_TASK PROMPT_
Reproduce all of the material below line for line, changing no character.

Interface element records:
((
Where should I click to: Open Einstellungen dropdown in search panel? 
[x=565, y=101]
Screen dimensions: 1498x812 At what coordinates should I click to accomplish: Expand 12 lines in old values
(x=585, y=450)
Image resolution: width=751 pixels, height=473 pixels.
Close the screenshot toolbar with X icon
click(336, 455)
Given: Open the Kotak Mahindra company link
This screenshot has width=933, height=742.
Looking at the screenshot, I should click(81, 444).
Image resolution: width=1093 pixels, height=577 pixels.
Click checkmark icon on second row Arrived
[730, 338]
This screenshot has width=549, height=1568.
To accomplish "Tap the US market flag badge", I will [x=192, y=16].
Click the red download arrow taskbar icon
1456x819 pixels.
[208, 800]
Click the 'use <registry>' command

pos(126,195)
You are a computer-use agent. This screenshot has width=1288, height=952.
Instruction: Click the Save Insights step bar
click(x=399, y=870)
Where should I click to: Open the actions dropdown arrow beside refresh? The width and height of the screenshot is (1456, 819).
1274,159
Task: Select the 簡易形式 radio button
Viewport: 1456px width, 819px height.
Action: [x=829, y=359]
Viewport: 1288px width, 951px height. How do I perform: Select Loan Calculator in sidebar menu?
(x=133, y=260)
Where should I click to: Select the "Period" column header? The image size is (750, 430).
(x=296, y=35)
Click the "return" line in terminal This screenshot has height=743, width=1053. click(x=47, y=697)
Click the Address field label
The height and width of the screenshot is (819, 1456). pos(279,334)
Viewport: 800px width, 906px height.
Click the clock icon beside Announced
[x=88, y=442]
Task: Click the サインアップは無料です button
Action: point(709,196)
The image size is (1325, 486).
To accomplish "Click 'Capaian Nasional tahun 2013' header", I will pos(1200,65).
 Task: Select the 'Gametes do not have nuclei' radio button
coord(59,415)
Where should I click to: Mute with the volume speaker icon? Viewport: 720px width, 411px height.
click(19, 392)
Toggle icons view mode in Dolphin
))
_FULL RESPONSE_
Where should I click to: Open Einstellungen dropdown in search panel? 
[x=565, y=101]
Screen dimensions: 1498x812 At what coordinates should I click to accomplish: Expand 12 lines in old values
(x=585, y=450)
Image resolution: width=751 pixels, height=473 pixels.
Close the screenshot toolbar with X icon
click(336, 455)
Given: Open the Kotak Mahindra company link
This screenshot has width=933, height=742.
Looking at the screenshot, I should click(81, 444).
Image resolution: width=1093 pixels, height=577 pixels.
Click checkmark icon on second row Arrived
[730, 338]
This screenshot has width=549, height=1568.
To accomplish "Tap the US market flag badge", I will [x=192, y=16].
Click the red download arrow taskbar icon
1456x819 pixels.
[208, 800]
Click the 'use <registry>' command

pos(126,195)
You are a computer-use agent. This screenshot has width=1288, height=952.
Instruction: Click the Save Insights step bar
click(x=399, y=870)
Where should I click to: Open the actions dropdown arrow beside refresh? The width and height of the screenshot is (1456, 819).
1274,159
Task: Select the 簡易形式 radio button
Viewport: 1456px width, 819px height.
Action: [x=829, y=359]
Viewport: 1288px width, 951px height. How do I perform: Select Loan Calculator in sidebar menu?
(x=133, y=260)
Where should I click to: Select the "Period" column header? The image size is (750, 430).
(x=296, y=35)
Click the "return" line in terminal This screenshot has height=743, width=1053. click(x=47, y=697)
Click the Address field label
The height and width of the screenshot is (819, 1456). pos(279,334)
Viewport: 800px width, 906px height.
Click the clock icon beside Announced
[x=88, y=442]
Task: Click the サインアップは無料です button
Action: point(709,196)
The image size is (1325, 486).
To accomplish "Click 'Capaian Nasional tahun 2013' header", I will pos(1200,65).
 Task: Select the 'Gametes do not have nuclei' radio button
coord(59,415)
Where should I click to: Mute with the volume speaker icon? Viewport: 720px width, 411px height.
click(19, 392)
Toggle icons view mode in Dolphin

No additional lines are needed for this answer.